By contrast, Torosaurus specimens appeared much rarer, and none came from young immature animals. All the skulls uncovered by researchers appeared massive.
"If Torosaurus is actually the mature form of Triceratops, we must ask why 'Torosaurus' specimens are relatively rare compared to Triceratops," Scannella said. "It is possible that mortality was fairly high for Triceratops before they reached their fully mature morphology."
Dinosaur diversity
Scannella and Horner looked at more than 50 Triceratops specimens, including 30 from the Hell Creek Formation that were housed at the Museum of the Rockies. Microscope examinations showed how the skull tissues in the Torosaurus specimens had been heavily remodeled, much more than those of the largest Triceratops specimens. The researchers spent three years trying to look for alternative explanations, but finally agreed that the adult Triceratops explanation made the most sense. Their elimination of Torosaurus as a separate species also supports the theory that dinosaur diversity was lower at the end of the Cretaceous Period than previously thought.

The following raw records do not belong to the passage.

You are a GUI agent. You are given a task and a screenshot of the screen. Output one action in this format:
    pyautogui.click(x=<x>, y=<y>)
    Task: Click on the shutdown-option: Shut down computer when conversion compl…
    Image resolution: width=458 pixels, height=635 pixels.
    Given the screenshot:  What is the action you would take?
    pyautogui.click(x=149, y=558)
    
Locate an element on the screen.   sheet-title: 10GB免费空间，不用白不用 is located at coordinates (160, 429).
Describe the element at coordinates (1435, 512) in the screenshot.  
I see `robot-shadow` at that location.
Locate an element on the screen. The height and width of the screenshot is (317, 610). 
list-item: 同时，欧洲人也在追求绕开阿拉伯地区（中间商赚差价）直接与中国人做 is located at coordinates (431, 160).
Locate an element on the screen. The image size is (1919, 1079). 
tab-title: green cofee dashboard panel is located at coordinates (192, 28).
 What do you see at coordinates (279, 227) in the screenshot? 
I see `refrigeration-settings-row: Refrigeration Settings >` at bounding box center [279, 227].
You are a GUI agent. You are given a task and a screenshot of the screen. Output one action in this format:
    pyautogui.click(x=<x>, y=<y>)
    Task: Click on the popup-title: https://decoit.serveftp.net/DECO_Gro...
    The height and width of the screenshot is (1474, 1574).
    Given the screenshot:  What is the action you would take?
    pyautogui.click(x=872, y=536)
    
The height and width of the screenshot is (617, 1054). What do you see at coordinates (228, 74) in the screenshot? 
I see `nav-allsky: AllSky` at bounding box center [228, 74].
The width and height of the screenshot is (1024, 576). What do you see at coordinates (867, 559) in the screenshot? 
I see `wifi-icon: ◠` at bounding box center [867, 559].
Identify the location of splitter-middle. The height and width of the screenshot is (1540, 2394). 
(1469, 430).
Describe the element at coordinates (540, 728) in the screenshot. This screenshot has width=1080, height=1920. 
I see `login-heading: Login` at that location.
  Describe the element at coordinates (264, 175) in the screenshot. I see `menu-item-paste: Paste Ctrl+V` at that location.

"A major decline in diversity may have put the dinosaurs in a vulnerable state at the time when the large meteor struck the Earth at the end of the Cretaceous Period," Scannella said. "It may have been the combination of the two factors -- lower diversity and a major global catastrophe -- that resulted in the extinction of all the non-avian dinosaurs."
Such lower levels of diversity may have come about because of environmental circumstances such as large-scale changes in sea level or climate change, Scannella said.